>>>

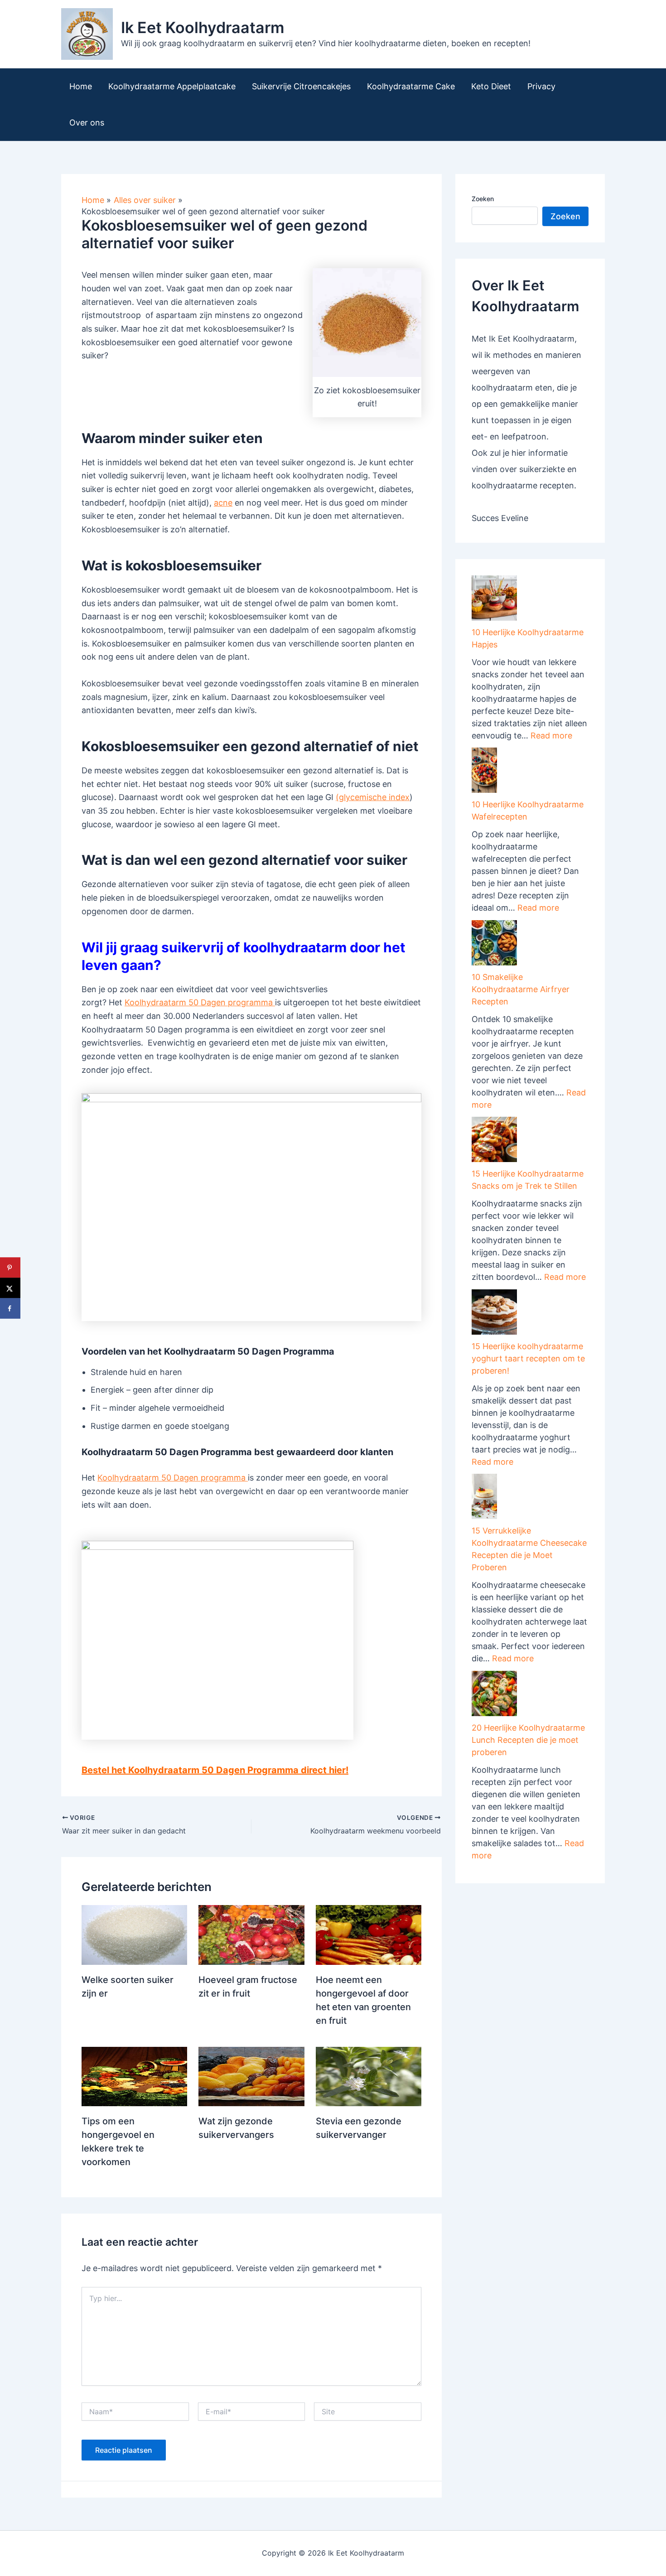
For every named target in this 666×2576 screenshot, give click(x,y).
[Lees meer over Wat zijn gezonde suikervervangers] (251, 2075)
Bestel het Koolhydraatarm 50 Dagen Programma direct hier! (215, 1770)
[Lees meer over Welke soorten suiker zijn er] (134, 1934)
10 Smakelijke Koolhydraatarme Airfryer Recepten (520, 989)
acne (223, 502)
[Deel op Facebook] (10, 1308)
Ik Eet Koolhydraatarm (203, 27)
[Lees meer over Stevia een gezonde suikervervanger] (368, 2075)
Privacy (541, 86)
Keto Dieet (491, 86)
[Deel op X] (10, 1288)
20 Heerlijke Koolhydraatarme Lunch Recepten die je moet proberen (528, 1740)
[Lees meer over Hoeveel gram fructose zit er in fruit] (251, 1934)
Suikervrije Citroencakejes (301, 86)
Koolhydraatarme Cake (411, 86)
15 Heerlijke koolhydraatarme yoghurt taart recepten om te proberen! (528, 1358)
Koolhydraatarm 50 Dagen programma (200, 1002)
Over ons (86, 122)
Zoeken (483, 199)
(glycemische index (373, 797)
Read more (551, 735)
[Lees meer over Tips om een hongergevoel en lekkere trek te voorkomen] (134, 2075)
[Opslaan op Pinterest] (10, 1268)
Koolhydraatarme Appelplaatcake (172, 86)
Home (80, 86)
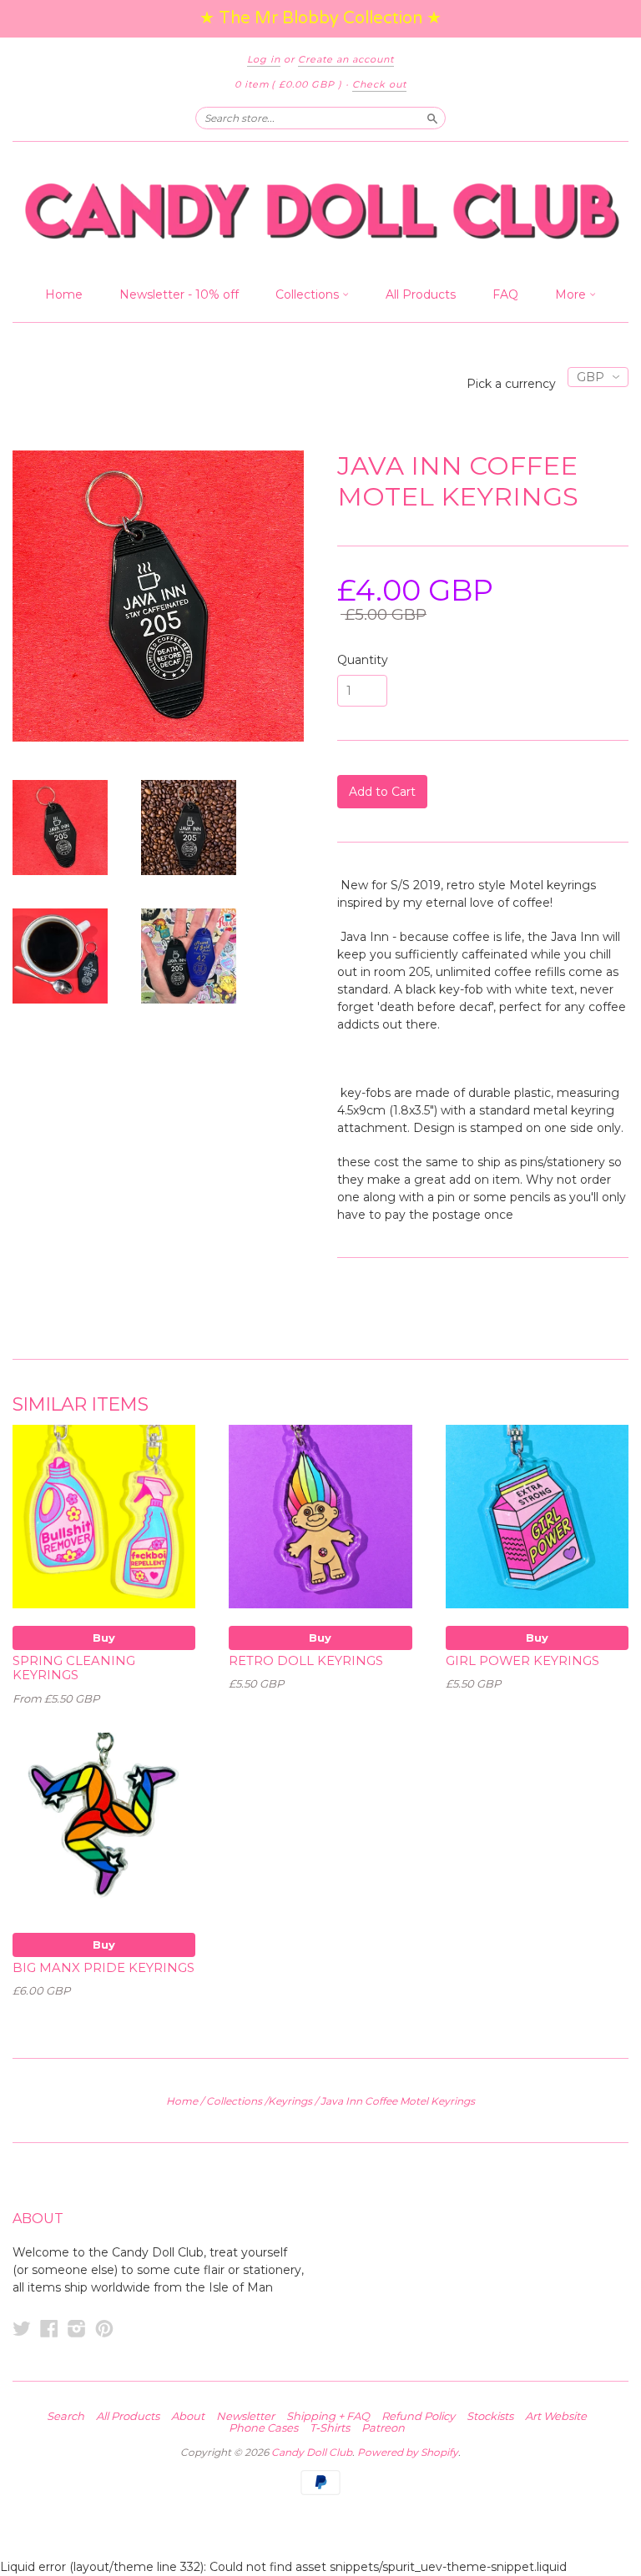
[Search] (432, 118)
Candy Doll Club (311, 2452)
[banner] (320, 209)
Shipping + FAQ (328, 2416)
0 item (288, 84)
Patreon (383, 2427)
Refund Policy (418, 2416)
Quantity (362, 660)
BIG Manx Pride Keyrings (103, 1967)
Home (64, 294)
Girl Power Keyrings (522, 1660)
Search (65, 2416)
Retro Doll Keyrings (306, 1660)
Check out (379, 84)
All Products (421, 294)
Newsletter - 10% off (179, 294)
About (187, 2416)
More (572, 294)
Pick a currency (513, 383)
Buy (104, 1637)
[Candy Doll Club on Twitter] (22, 2328)
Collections (308, 294)
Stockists (490, 2416)
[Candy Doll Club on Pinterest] (104, 2328)
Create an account (346, 59)
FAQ (505, 294)
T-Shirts (330, 2427)
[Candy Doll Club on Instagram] (77, 2328)
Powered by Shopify (407, 2452)
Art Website (556, 2416)
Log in (263, 59)
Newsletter (245, 2416)
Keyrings (290, 2101)
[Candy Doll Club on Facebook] (49, 2328)
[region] (320, 19)
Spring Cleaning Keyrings (74, 1668)
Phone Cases (263, 2427)
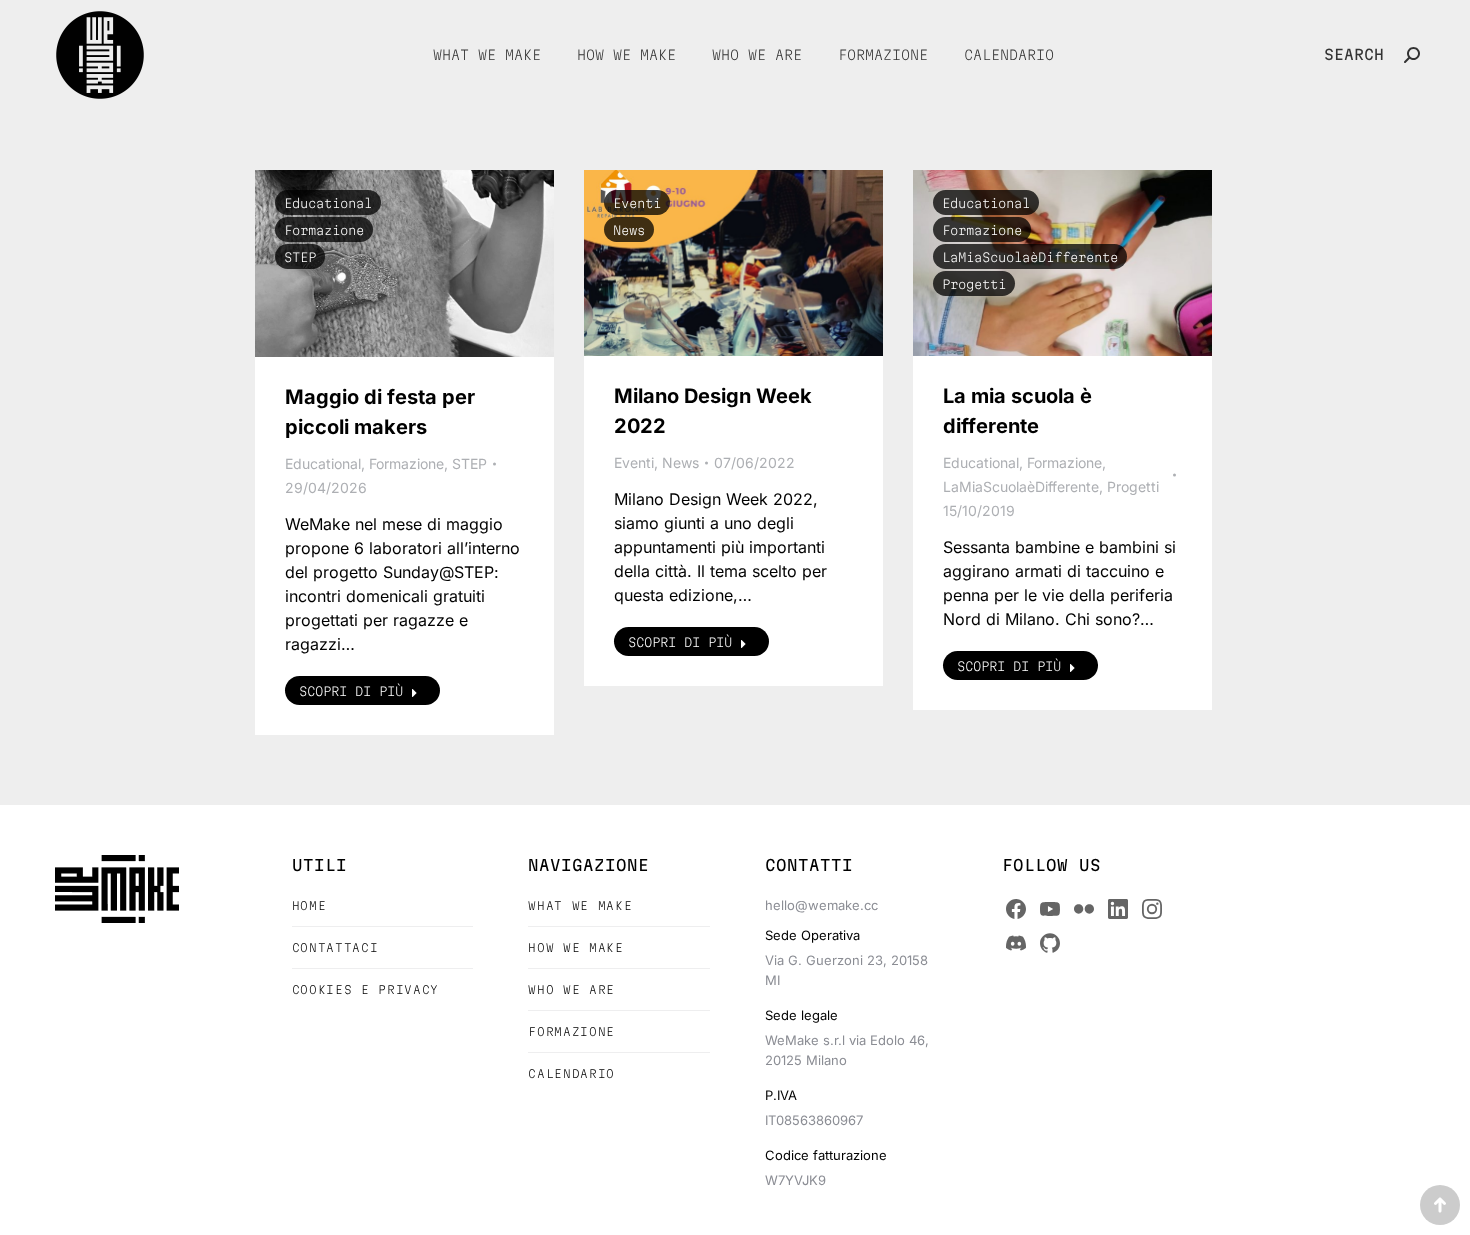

<<<

• [PROBLEM DETAILS]: Pictures are to be left out. Everything else in the records above gets repeated exactly.

• [YOUR SOLUTION]:
For every named target in this 666×2576 screenshot, give click(x,y).
[Lees meer over Wat zijn gezonde suikervervangers] (251, 2075)
Bestel het Koolhydraatarm 50 Dagen Programma direct hier! (215, 1770)
[Lees meer over Welke soorten suiker zijn er] (134, 1934)
10 Smakelijke Koolhydraatarme Airfryer Recepten (520, 989)
acne (223, 502)
[Deel op Facebook] (10, 1308)
Ik Eet Koolhydraatarm (203, 27)
[Lees meer over Stevia een gezonde suikervervanger] (368, 2075)
Privacy (541, 86)
Keto Dieet (491, 86)
[Deel op X] (10, 1288)
20 Heerlijke Koolhydraatarme Lunch Recepten die je moet proberen (528, 1740)
[Lees meer over Hoeveel gram fructose zit er in fruit] (251, 1934)
Suikervrije Citroencakejes (301, 86)
Koolhydraatarme Cake (411, 86)
15 Heerlijke koolhydraatarme yoghurt taart recepten om te proberen! (528, 1358)
Koolhydraatarm 50 Dagen programma (200, 1002)
Over ons (86, 122)
Zoeken (483, 199)
(glycemische index (373, 797)
Read more (551, 735)
[Lees meer over Tips om een hongergevoel en lekkere trek te voorkomen] (134, 2075)
[Opslaan op Pinterest] (10, 1268)
Koolhydraatarme Appelplaatcake (172, 86)
Home (80, 86)
[Search] (432, 118)
Candy Doll Club (311, 2452)
[banner] (320, 209)
Shipping + FAQ (328, 2416)
0 item (288, 84)
Patreon (383, 2427)
Refund Policy (418, 2416)
Quantity (362, 660)
BIG Manx Pride Keyrings (103, 1967)
Home (64, 294)
Girl Power Keyrings (522, 1660)
Search (65, 2416)
Retro Doll Keyrings (306, 1660)
Check out (379, 84)
All Products (421, 294)
Newsletter - 10% off (179, 294)
About (187, 2416)
More (572, 294)
Pick a currency (513, 383)
Buy (104, 1637)
[Candy Doll Club on Twitter] (22, 2328)
Collections (308, 294)
Stockists (490, 2416)
[Candy Doll Club on Pinterest] (104, 2328)
Create an account (346, 59)
FAQ (505, 294)
T-Shirts (330, 2427)
[Candy Doll Club on Instagram] (77, 2328)
Powered by Shopify (407, 2452)
Art Website (556, 2416)
Log in (263, 59)
Newsletter (245, 2416)
Keyrings (290, 2101)
[Candy Doll Club on Facebook] (49, 2328)
[region] (320, 19)
Spring Cleaning Keyrings (74, 1668)
Phone Cases (263, 2427)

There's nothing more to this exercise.